LIVRE : Plateforme de Michel Houellebecq - 2001
On a beau faire la grimace dès que le nom de Houellebecq est prononcé, l'accusant d'être un type d'extrême-droite ou un nihiliste sans rémission, ouvrir un livre du bougre vous apporte un vent de littérature, ce qui en ces temps ne fait pas de mal. Ouvrez Plateforme, et en deux phrases vous êtes dans un univers, dans un style, dans un caractère, ce que les auteurs d'aujourd'hui n'arrivent à faire qu'à de très rares exceptions. Ce qui est marquant aussi, c'est que, à relire aujourd'hui ses vieux romans, on se rend compte, ô combien, que le gars est un véritable prophète, et qu'il avait anticipé le monde d'aujourd'hui avec une intelligence sociologique incroyable. Ce roman-là, qui a tout de même 20 ans, traite du tourisme sexuel, et on y lit tout ce qui grignote le monde du divertissement aujourd'hui : l’égoïsme, le capitalisme, la lassitude de la découverte d'un ailleurs au profit d'une volonté de s'accaparer le monde. Michel travaille au Ministère de la Culture et, pour se changer les idées, pour tuer le temps, par ennui, s'offre un voyage en Thaïlande. Là-bas, il découvre que les excursions culturelles et les découvertes des sites sont bien moins intéressantes que les prostituées locales, véritables bienfaitrices. Il y rencontre également Valérie, qui travaille dans le tourisme. Revenu en France, ils décident tous les deux de monter un projet qui leur tient à cœur : organiser les vacances des gens non en fonction du pittoresque ou des animations, mais autour du sexe et de la prostitution. Projet éminemment cynique et désespéré, mais qui rencontre immédiatement un succès énorme. Michel et Valérie ont trouvé la solution : tout le malheur des hommes vient de ce qu'ils ne savent pas demeurer à baiser dans leur chambre ; et ont peut-être bien inventé le paradis du XXIème siècle : un monde de sexe, où la séduction est oubliée, où vos besoins les plus directs sont exaucés tout de suite.

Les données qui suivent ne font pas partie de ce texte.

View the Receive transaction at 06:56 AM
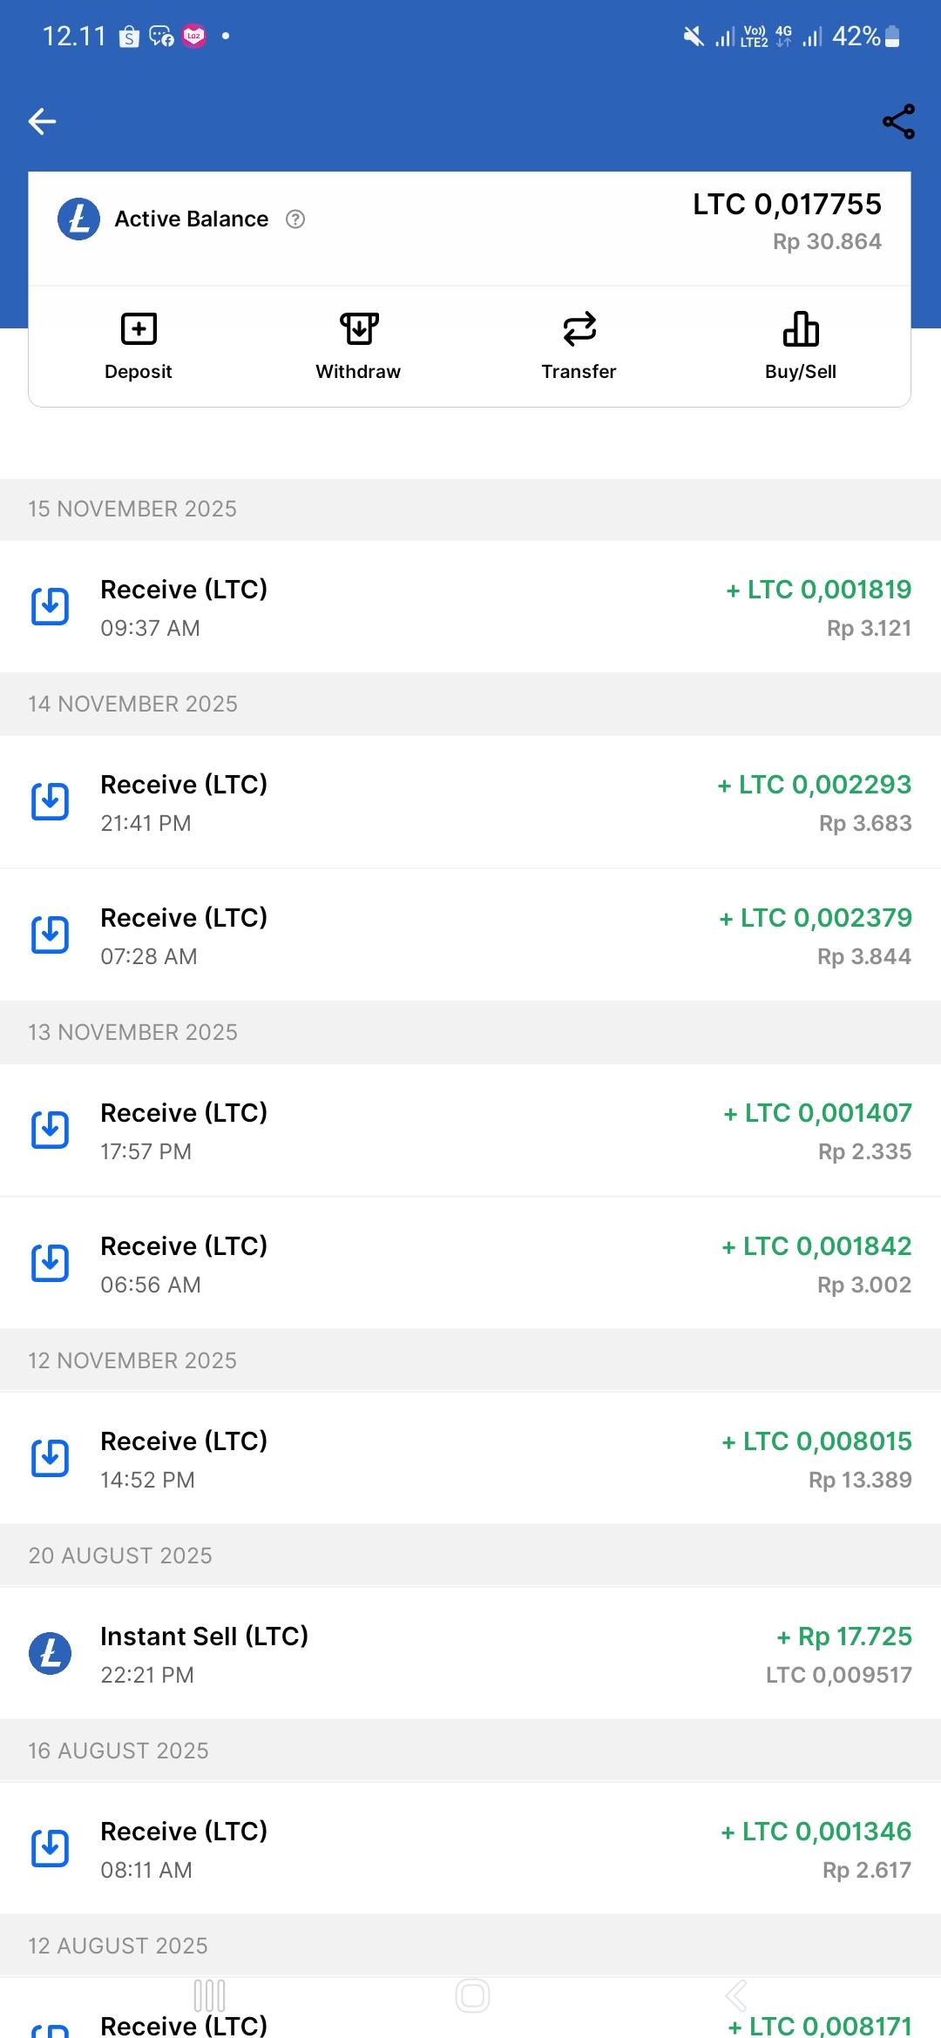 pyautogui.click(x=471, y=1264)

C'est le style-Houellebecq le plus brillant qui soit, celui qu'il a un peu laissé tomber depuis La Carte et le Territoire : un subtil mélange d'humour provocateur absolument irrésistible, de tristesse quasi-romantique dans ce regard désabusé sur les hommes, d'intelligence aiguë dans la compréhension des rouages du monde, de cynisme et de lucidité. Le style est brillantissime, que Houellebecq nous assassine avec une formule lapidaire, nous fasse patienter avec des longes pages sur la culture ou sur la philosophie du tourisme, ou nous tue le cœur avec ces pages d'une tristesse infinie quand tout se consomme dans la vanité des choses. Le monde selon Houellebecq est certes un cloaque fait de profit, d’orgueil minable, de domination, d'égo-centrage, de petitesses, et il ne semble pas donner très cher de ses contemporains ; la grande différence avec la supériorité des autres écrivains par rapport à leurs personnages, c'est que lui ne s'exclut pas du groupe ; il est humain tout autant, c'est-à-dire un nid de névroses, d'obsessions, de psychoses. Il raconte son histoire avec un flegme total, bien conscient que l'humanité court à sa perte ; si elle peut le faire entre les cuisses d'une jolie fille, c'est toujours ça de pris. C'est ce ton désabusé qui fait qu'on rigole beaucoup devant les skuds du gars, qui se situe systématiquement à revers du bon goût ou de la pensée dominante. Mais au milieu de toute cette morgue et de cette violence, il écrit des passages bouleversants sur l'amour (Michel a trouvé en cette Valérie une âme-sœur, et reconnait la force de l'amour), sur la solitude, sur la dépression. Il trousse des scènes de sexe très crues et génialement écrites. Et il raconte également une histoire qui tient toutes ses promesses, pleine de suspense. Il semble faire tout ça avec une facilité totale, alors qu'on imagine bien qu'obtenir un tel équilibre dans les phrases et dans la construction d'ensemble, arriver à un tel "flow" tout en gardant les rênes, trouver sans cesse le mot exact qui va toucher son but et nous vriller le cœur, n'est pas chose aisée. On ferme ce livre magnifique, drôle, futé, palpitant, avec l'envie folle d'y revenir encore : Plateforme est un des trois meilleurs Houellebecq, et Houellebecq un des trois plus grands auteurs d'aujourd'hui.